Lawyers for former unit CEO Joe Hirko, software
executive Rex Shelby and strategist Scott Yeager
filed challenges with the 5th U.S. Circuit Court
of Appeals this week.
All three face retrials on fewer charges that have
been postponed indefinitely pending results of their
appeals.
U.S. District Judge Vanessa Gilmore has already
denied their requests to toss out all or most remaining
charges.
The government has yet to respond to the appeals.
The first broadband trial lasted three months and
was dominated by tedious testimony laden with technology
jargon.
The government contended that Hirko, Shelby and
Yeager overstated capabilities of the unit's fledgling
broadband network so Wall Street would tout Enron
stock and they could pocket millions of dollars
from sales of shares inflated by the hype. The defendants
countered that the technology worked and they didn't
conspire to lie for profit.
All three faced charges of conspiracy, securities
fraud, wire fraud, insider trading and money laundering.

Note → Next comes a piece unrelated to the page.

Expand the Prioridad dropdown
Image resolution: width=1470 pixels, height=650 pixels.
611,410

Yeager alone faced more than 100 counts, most of
those money laundering.
After about 24 hours of deliberations, jurors acquitted
each of some counts and gave up on the rest, convicting
no one. Yeager was acquitted of conspiracy and fraud.
Hirko and Shelby were acquitted of some insider
trading and money laundering counts, and Shelby
also was acquitted of a fraud count.
Yeager now faces a retrial for insider trading
and money laundering while Hirko and Shelby face
conspiracy, fraud and insider trading charges.

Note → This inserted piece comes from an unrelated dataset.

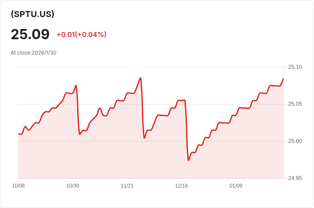The height and width of the screenshot is (208, 314).
Task: Click the 25.05 price axis label
Action: 295,104
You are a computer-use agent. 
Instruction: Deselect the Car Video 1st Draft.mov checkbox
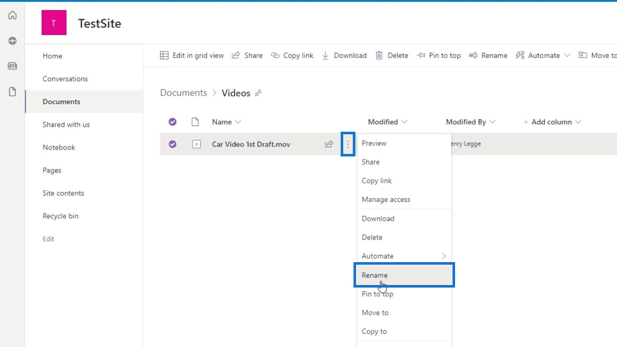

At issue in the appeals is whether they can be
retried on charges so closely aligned with those
of which they were acquitted that a second round
amounts to double jeopardy -- or being tried twice
for the same crimes.
Yeager argues that the entire case against him
should be dismissed, while Hirko and Shelby want
to erase most charges against them.
"It's a very difficult hill to climb for them,"

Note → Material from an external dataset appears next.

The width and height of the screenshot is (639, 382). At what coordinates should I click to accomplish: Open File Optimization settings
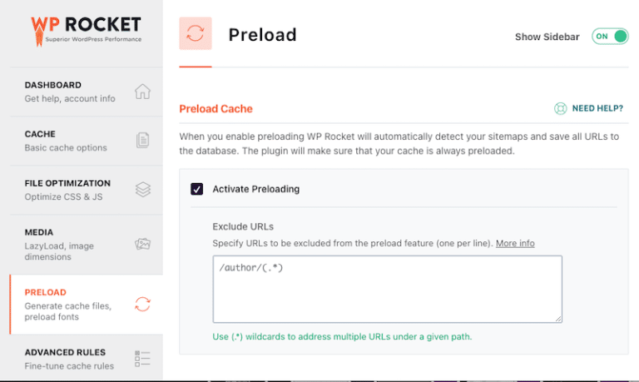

David Berg, a Houston civil litigator, said of the
appeals.
"For jeopardy to apply, there has to be a
final verdict so the thing itself has been decided.
In this case, a hung jury is like no jury at all,"
Berg said. "The law says that once facts are
decided by a jury or a judge, they can never be
tried again."
Hirko, Shelby and Yeager were originally indicted
in 2003 alongside four other defendants: Hirko's
co-CEO, Kenneth Rice; broadband unit chief operating
officer Kevin Hannon; unit finance chief Kevin Howard;
and former unit accountant Michael Krautz.
In 2004, Rice and Hannon pleaded guilty to securities
fraud and conspiracy, respectively. Both are to
be sentenced in January.
A fraction of the original trial focused on allegations
that Howard and Krautz used accounting tricks to
fake earnings for the broadband unit. Jurors were
hung on all counts against them.
Howard and Krautz were retried in May on charges
of fraud, conspiracy and falsifying books. Krautz
was acquitted, but Howard was convicted.
However, prosecutors have since asked Gilmore to
erase four of Howard's five convictions because
they could have been won by a flawed prosecution
strategy. Howard's lawyers say the fifth count is
tainted as well and should be erased.